Many great conservatives used to have a strong skeptic strain in them, and still do – Derb, Oakeshott, Burke, just from the top of my mind. Note how they were all British. There is something in British culture that cherishes the unthinking, unreflexive following of custom and tradition, which is far closer to true skepticism that this above mentioned sham. This is perhaps why we see dear old Scruton focusing more and more on rural life, hunting, and wine tasting – perhaps he is trying to demonstrate that essentially British thinking that one should live life, not analyze it.

(This made a certain impact here in Continental Europe around the 1980’s when leftie French Intelligentsia seemed to have started to run out of steam.)

Thus true skepticism is basically conservative. Not believing in Reason, the most basic thing we can believe in is experience, pattern recognition, and its accumulation called tradition.

And this skeptical conservatism has led many to turn off from modern dogmas. This was also my first steps on the path of the “heretic”.  Scruton, Burke and similar thinkers taught me how to trust experience more than logic.

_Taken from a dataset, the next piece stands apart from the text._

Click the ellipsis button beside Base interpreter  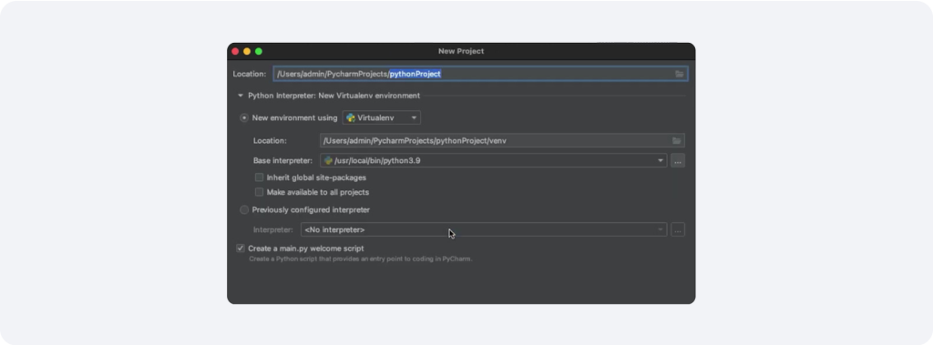(x=678, y=160)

A liberal could give me a hundred and one logical arguments and I could simple point out the window and ask “Look, does it look like it is actually working?”  It explained me, for example, that while reading a million books often fails to make you more conservative, actually lived life experience can. Many liberal books taught me the world looks by clean rules of logic, actual life experience taught me life is messy, complicated, and pattern recognition works better than logic and anti-fragility works better than elaborate, detailed plans. In other words, life experience taught me to value sanity over reason or logic, and that is how I started to get fed up with modern ideology that is simply not rooted in hugging reality.

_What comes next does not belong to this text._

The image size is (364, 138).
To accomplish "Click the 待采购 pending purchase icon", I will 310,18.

So, as a skeptic, I don’t think skepticism is responsible for the modern rot. It is more like sham skepticism, insincere skepticism being responsible for it, the kind where denying the efficacy of Reason does not lead to a healthy dose of skepticism towards intellectuals as a class and trusting experience (such as tradition) instead.

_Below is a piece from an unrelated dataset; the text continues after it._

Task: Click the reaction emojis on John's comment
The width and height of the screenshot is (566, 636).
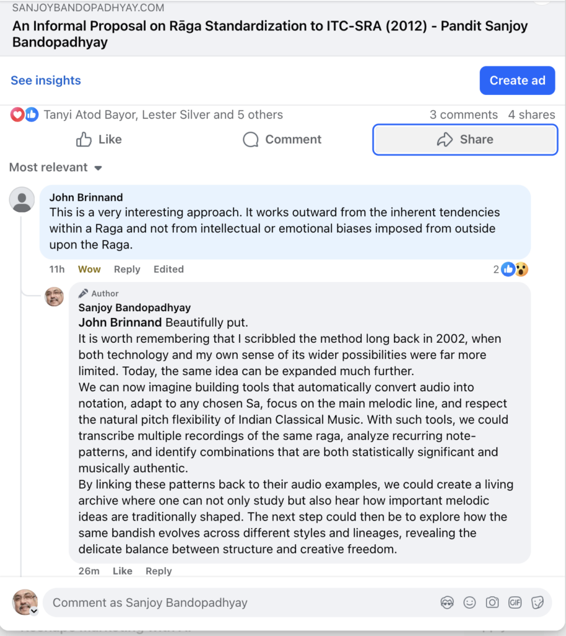Action: pos(515,270)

Perhaps, if we would examine more closer this kind of sham skepticism that made modernity, we would find that it is entirely inverted. Perhaps we would find the edge of sham skepticism was turned not so much against Reason but against experience. After all one typical modern Progressive thing is assign low status the kind of people who are called rednecks in America or Deep France in France. “Peasants” tend to typically those people who value experience (tradition) over Reason.  Respect for experience often means a certain respect for wise old farmer who perhaps cannot express his opinion in a sophisticated way but “he saw everything already” i.e. collected enough input from life to match the most important patterns.

And… perhaps we would find that the modern sham-skeptic  loves to argue.

To make it clear, what the conservative skeptic dislikes most is arguing. Arguing is all about appearing smart and knowledgeable about a thing by saying the right words about it and connecting them with brilliant logic – but to actually know a thing, it is better to look at it. Arguing is a far more a status game than anything else, and when a conservative is skeptical about Reason and logic, he is skeptical about their uses in arguing, not their uses in individual investigation. We are inherently social creatures, and a conservative way to distrust logic and Reason is to say we  humans tend to terrible poor at detecting seductively logical and reasonable-sounding, but still false arguments.  “Being reasonable” is a statement about our social, communicational behavior,  it’s not about lone minds wrestling with reality. It mostly means “arguing by the agreed rules”. And then the conservative skeptic says “Don’t argue – look!” So the kind of conservative skepticism I described approvingly tends to distrust Reason and logic primarily because of the role they play in arguing.

And now notice how the typical modern sham skeptic loves to argue.  This was true even of Kant. From Kant on they were absolutely great at arguing and this was their main weapon… how does a skeptic of Reason love to argue? What does he argue with?